- Given data:
* * * * *

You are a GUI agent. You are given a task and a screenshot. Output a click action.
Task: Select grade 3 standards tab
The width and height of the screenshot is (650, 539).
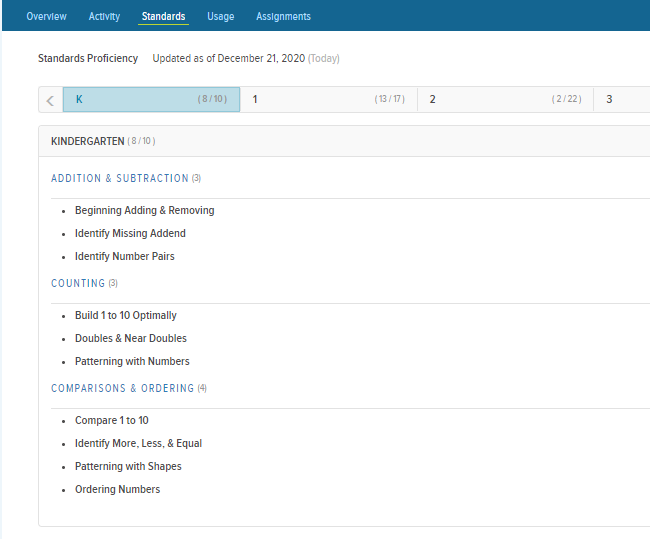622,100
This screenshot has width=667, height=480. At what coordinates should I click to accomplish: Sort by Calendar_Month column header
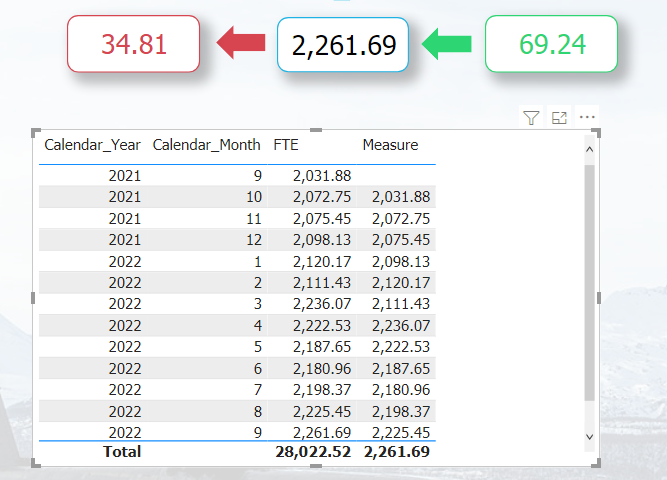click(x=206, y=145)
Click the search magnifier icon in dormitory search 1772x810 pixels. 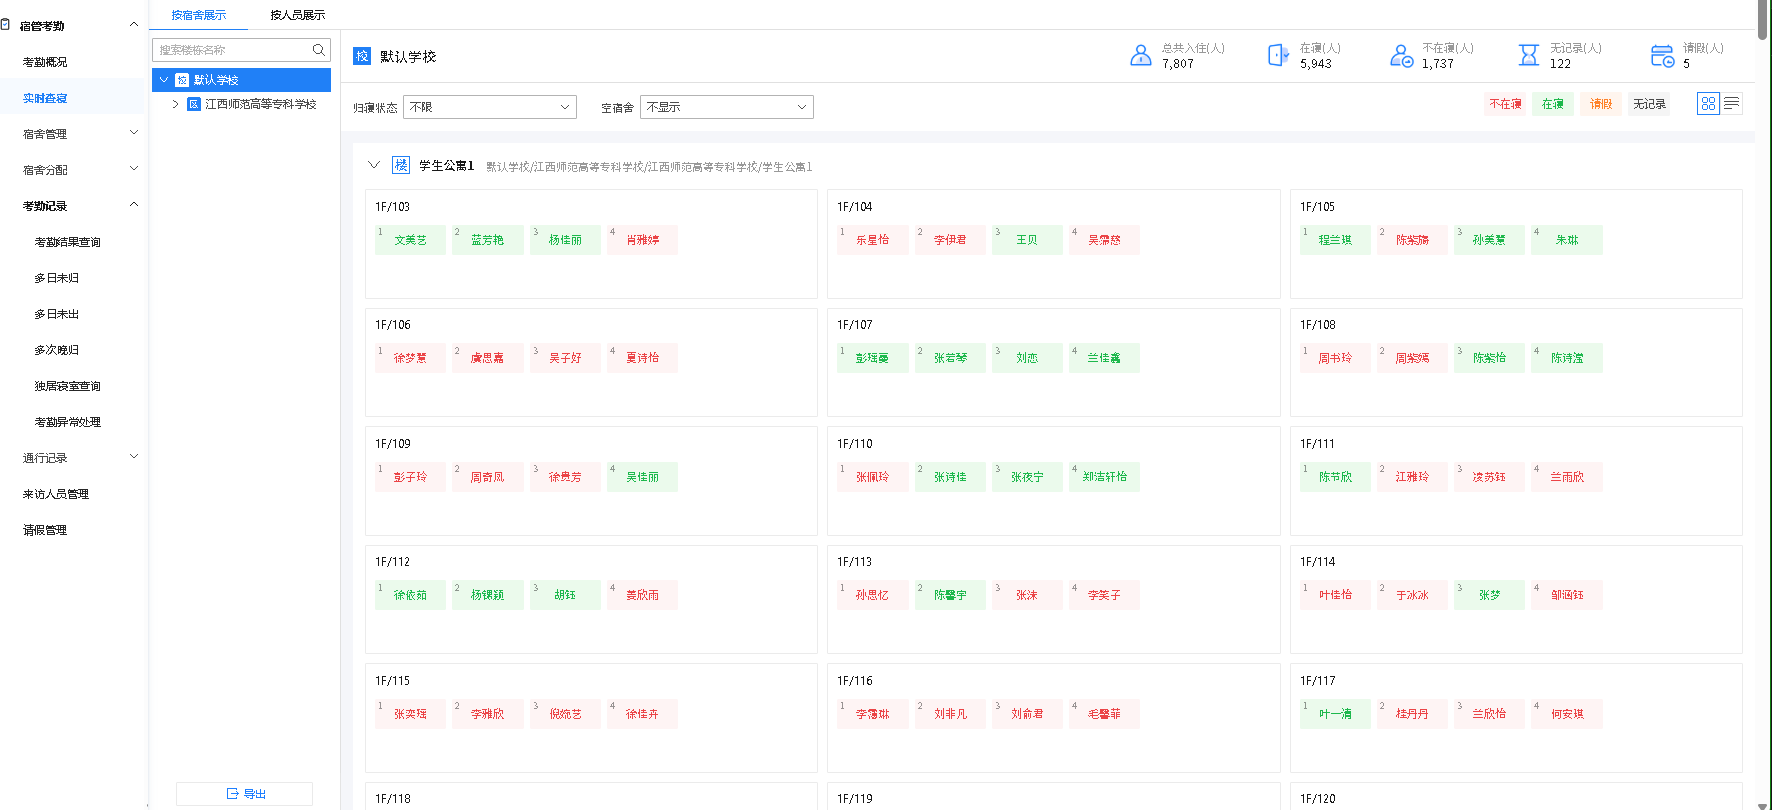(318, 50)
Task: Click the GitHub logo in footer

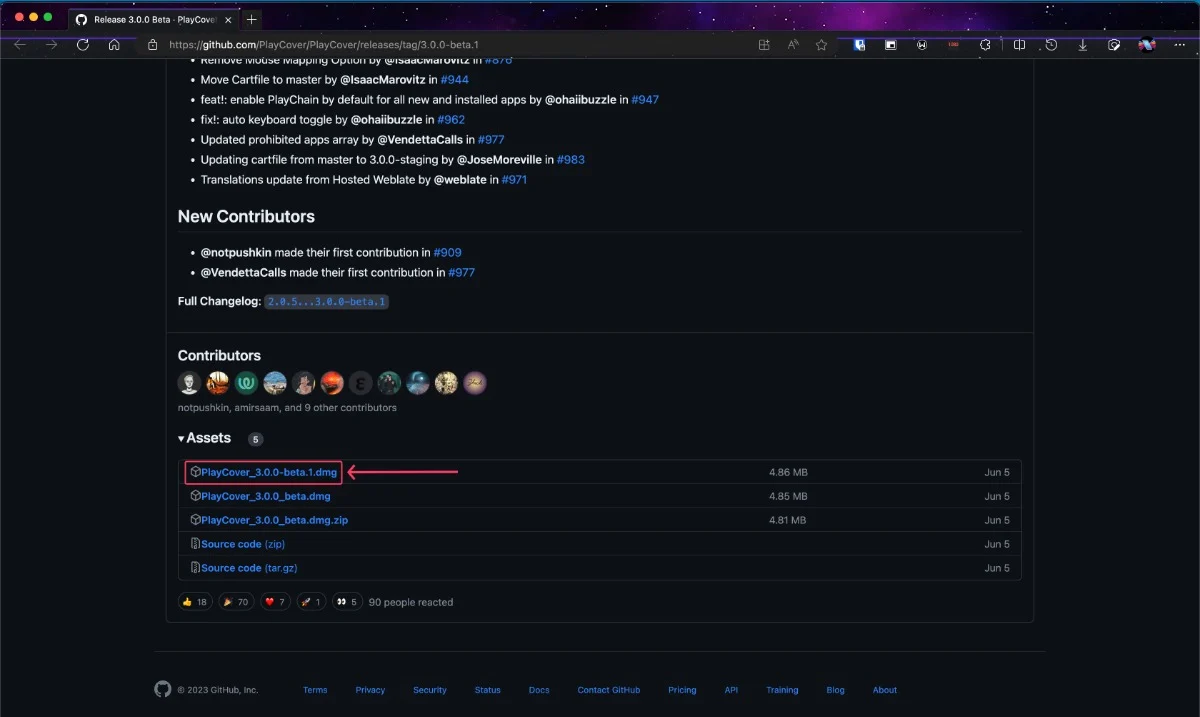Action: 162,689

* * * * *

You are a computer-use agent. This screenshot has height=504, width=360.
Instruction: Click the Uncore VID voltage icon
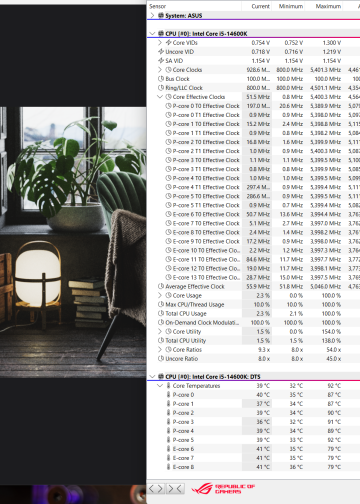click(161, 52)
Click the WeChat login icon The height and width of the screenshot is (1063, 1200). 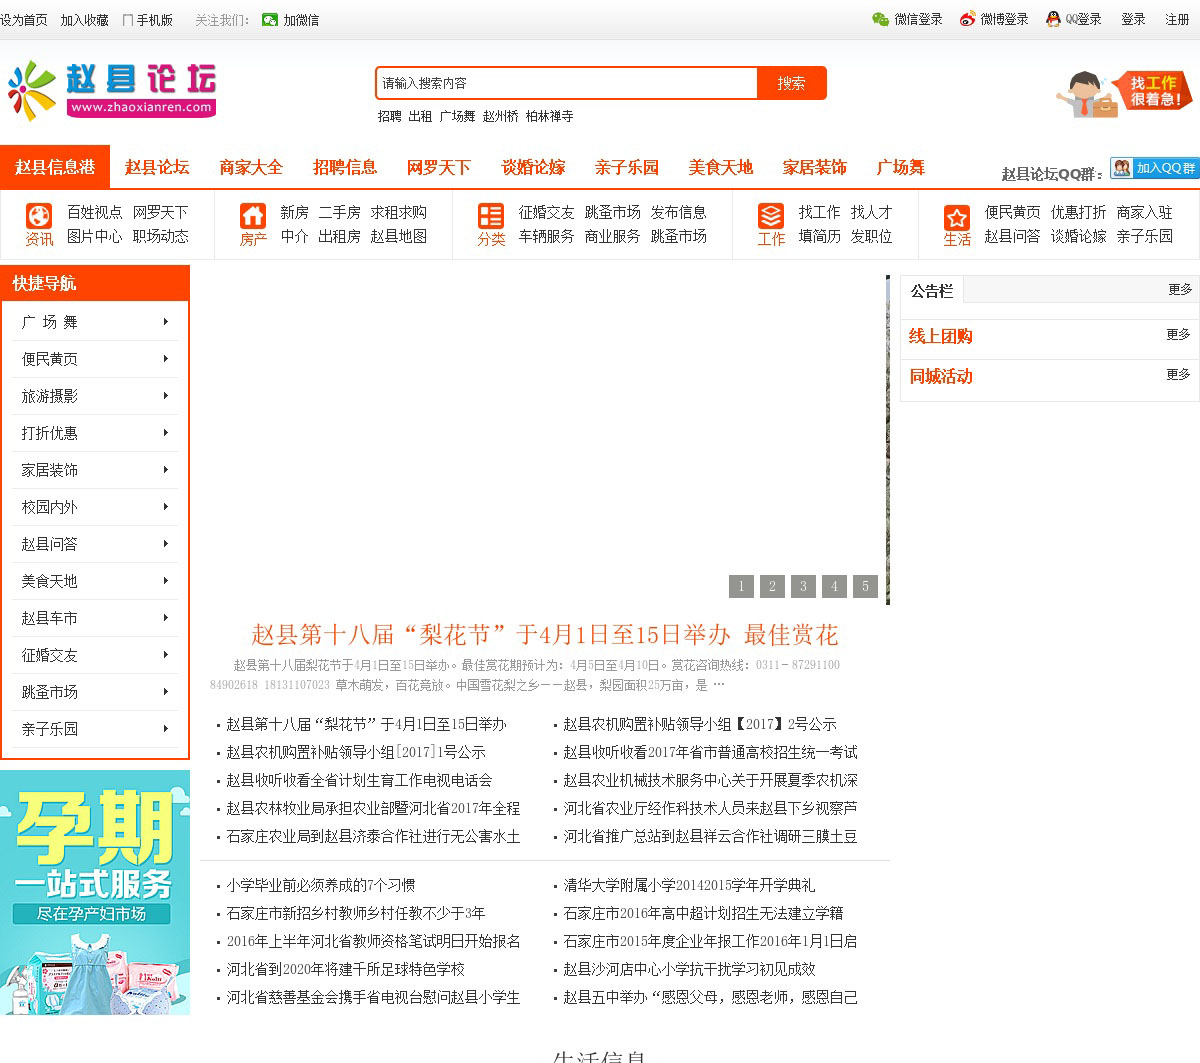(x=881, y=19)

* * * * *

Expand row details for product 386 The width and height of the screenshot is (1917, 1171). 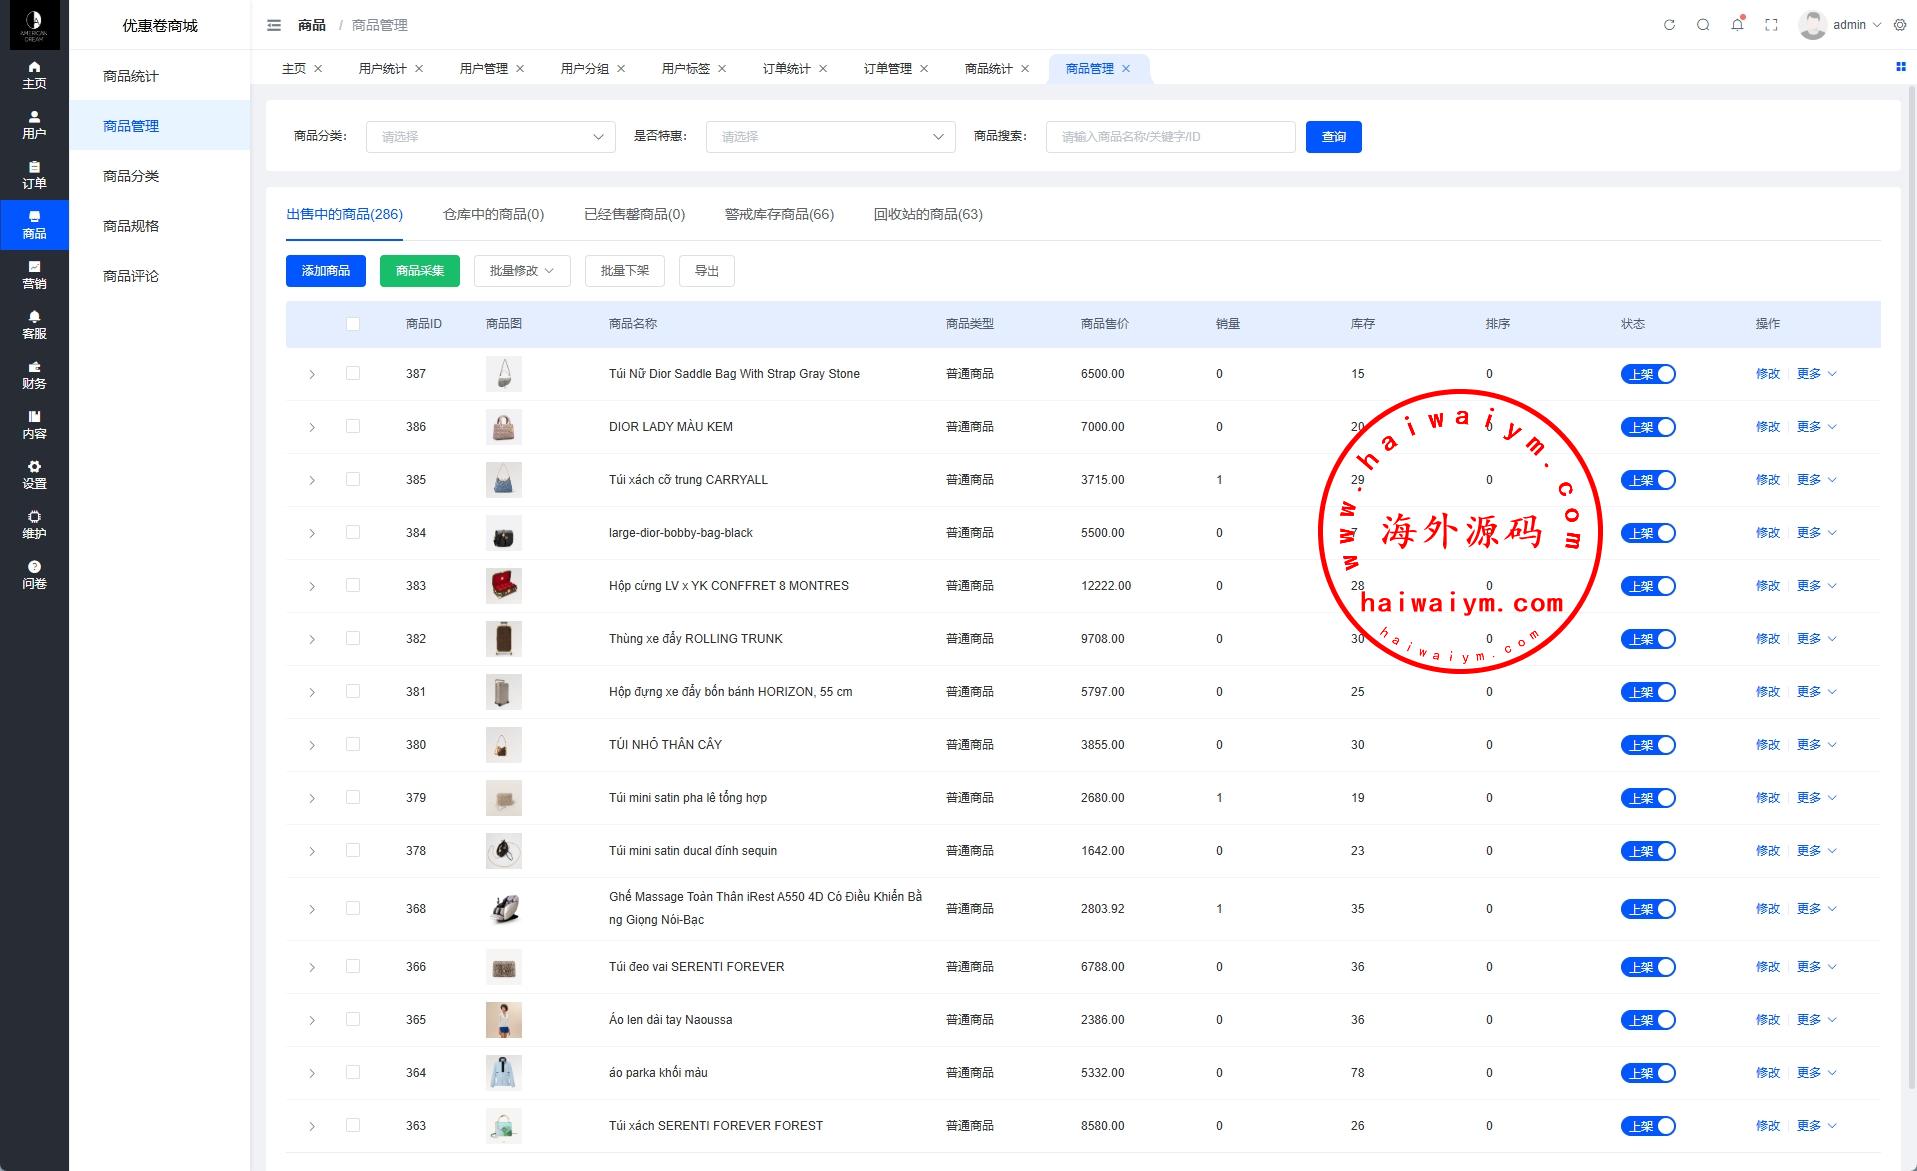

* * * * *

Look through the records and copy down every line that holds "agent".

You are a GUI agent. You are given a task and a screenshot. Output a click action.
You are a computer-use agent. This screenshot has height=504, width=360.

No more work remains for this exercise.